When the aircraft broke out below the cloud layer on the second approach, it was to the left of the centre line of runway 26. The pilot could not identify the runway threshold because of the poor horizontal in-flight visibility at 300 feet above ground level (agl). Furthermore, as the aircraft was to the left of the runway centre line, the fuselage masked the identification of the runway.

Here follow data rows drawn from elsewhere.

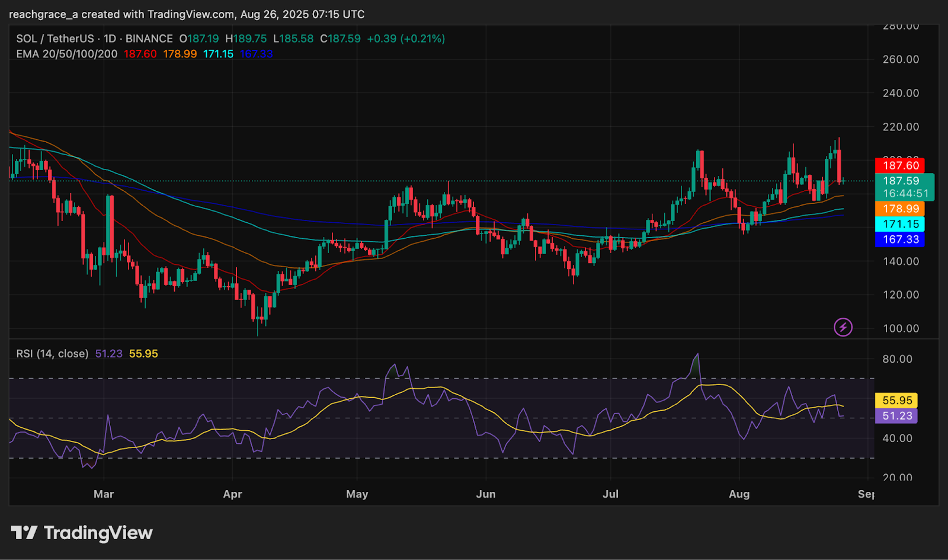The width and height of the screenshot is (948, 560).
Task: Select the purple 51.23 RSI axis tag
Action: tap(896, 416)
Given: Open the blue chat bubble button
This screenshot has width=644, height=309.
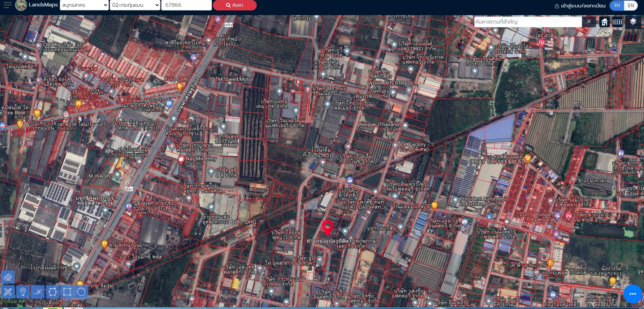Looking at the screenshot, I should pos(633,294).
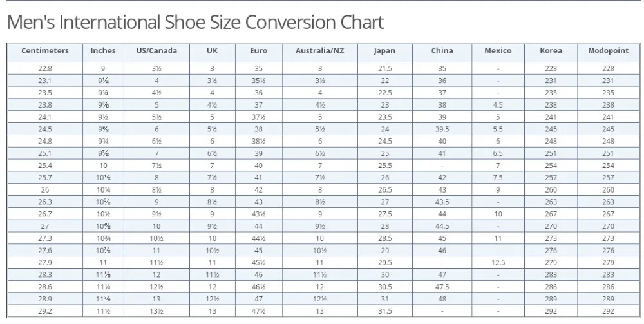Select the UK column header

click(x=213, y=51)
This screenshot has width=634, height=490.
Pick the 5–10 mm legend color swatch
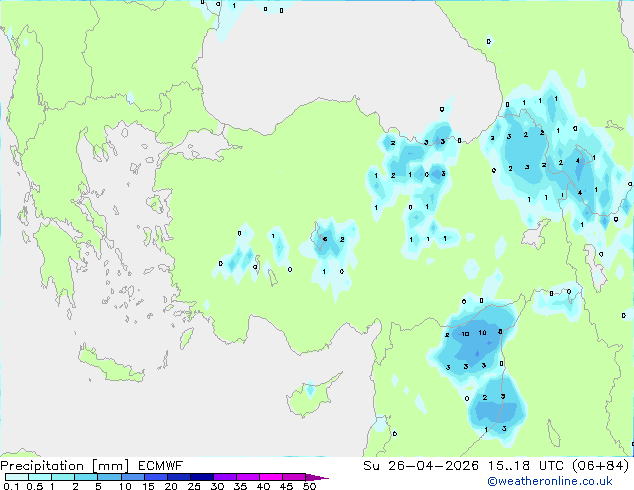click(111, 478)
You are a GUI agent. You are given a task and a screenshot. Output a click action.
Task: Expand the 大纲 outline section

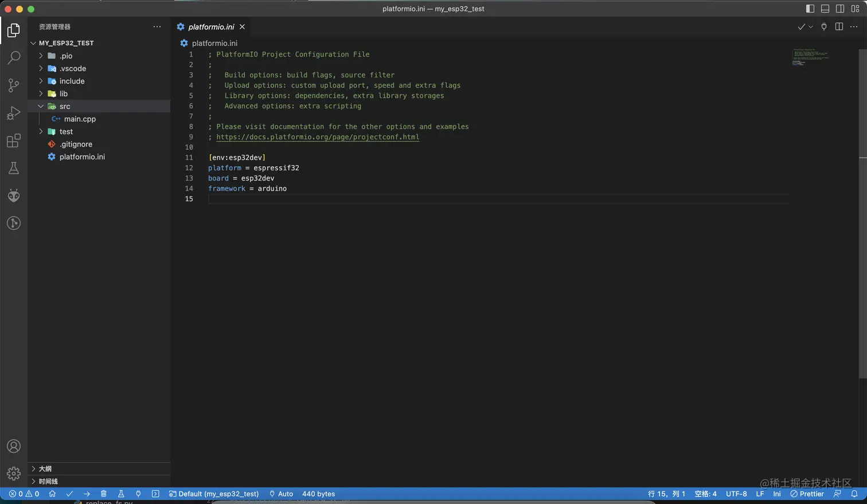(x=45, y=468)
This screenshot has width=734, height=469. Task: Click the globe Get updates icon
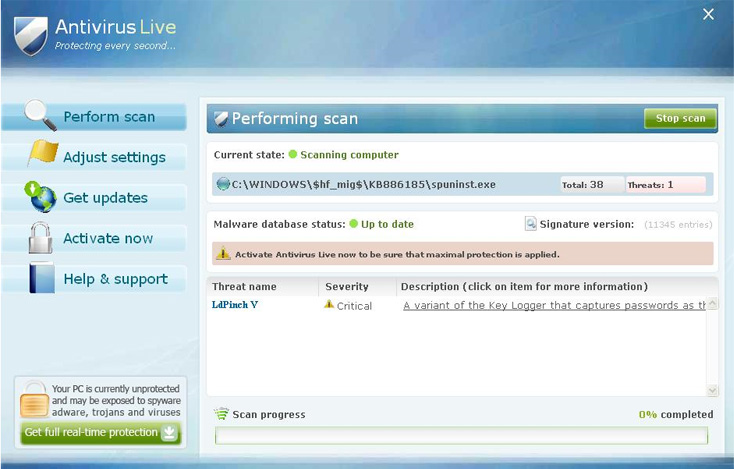tap(40, 197)
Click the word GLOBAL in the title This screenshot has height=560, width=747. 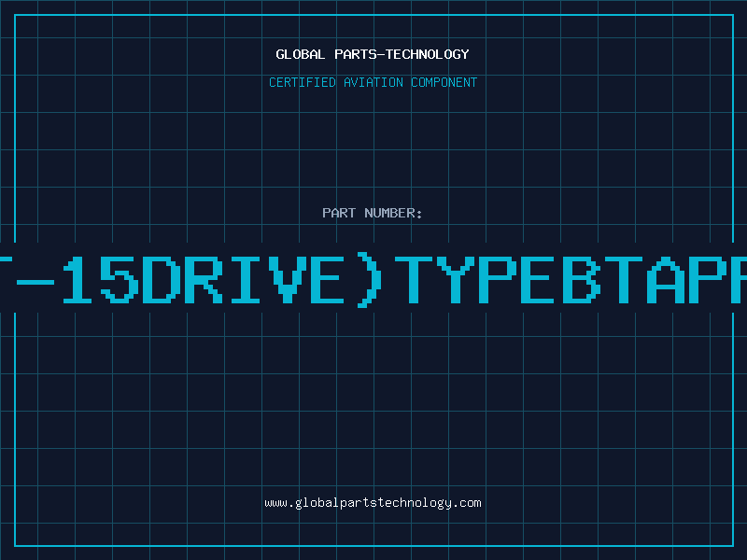pos(301,54)
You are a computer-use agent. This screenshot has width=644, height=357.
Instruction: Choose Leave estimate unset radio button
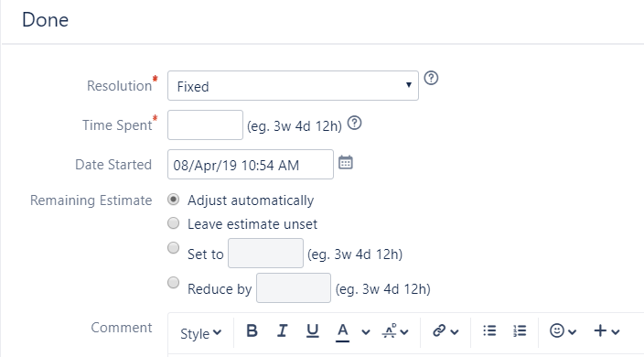173,223

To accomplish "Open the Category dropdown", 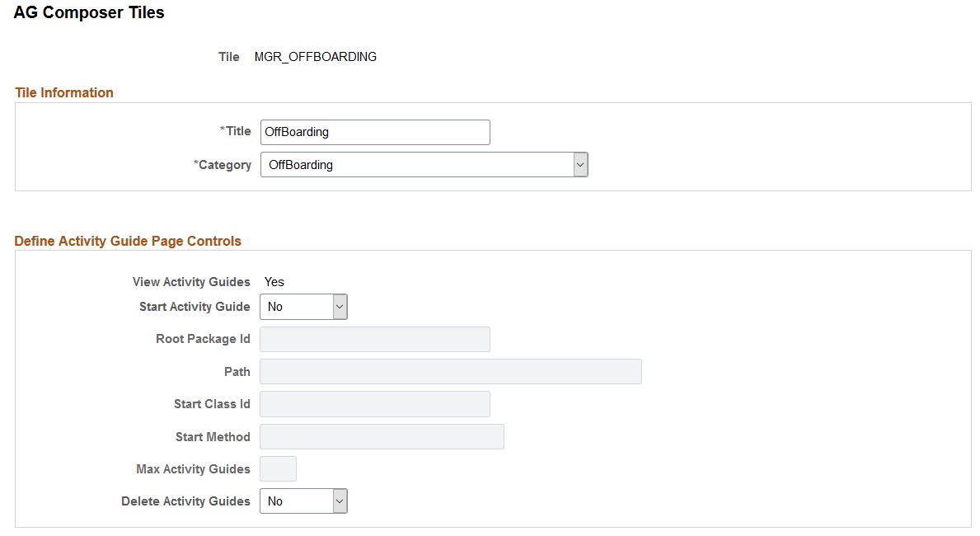I will pyautogui.click(x=424, y=165).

Moreover, the pilot was disoriented when he saw runway 34 as he was crossing over it. He made a left turn and touched down on the runway that he had identified. During the turn, the poor in-flight visibility at 300 feet did now allow the pilot to manoeuvre to ensure a safe normal landing. Because of where the wheels finally touched down, it was impossible for the pilot to stop the aircraft safely before the end of the runway with only between 200 and 300 feet remaining.
- The weather minima were below those for which the pilot was authorized.
- The pilot put pressure on himself to satisfy the passengers.
- Because the horizontal in-flight visibility at 300 feet agl was poor, the pilot could not positively identify runway 26 and could not manoeuvre in order to ensure a safe normal landing on runway 34.
- The pilot landed the aircraft on the last 200 to 300 feet of runway 34.
- The remaining runway length was insufficient for the pilot to avert overshooting the runway.
Causes and Contributing Factors
The pilot made an approach in marginal weather conditions for which he was not authorized and which did not allow him to manoeuvre to ensure a safe normal landing. The pilot landed the aircraft on another runway with insufficient distance remaining to avert overshooting. The fact that the pilot put pressure on himself to satisfy the company's customers is a contributing factor to the occurrence.
This report concludes the Transportation Safety Board's investigation into this occurrence. Consequently, the Board, consisting of Chairperson John W. Stants, and members Gerald E. Bennett, Zita Brunet, the Hon. Wilfred R. DuPont and Hugh MacNeil, authorized the release of this report on 15 February 1995.
1. All times are eastern daylight time (Coordinated Universal Time (UTC) minus four hours) unless otherwise stated.
2. Air Navigation Order, Series VII, No. 3,Standards and Procedures for Air Carriers Using Small Aeroplanes in Air Transport Operations, Schedule C.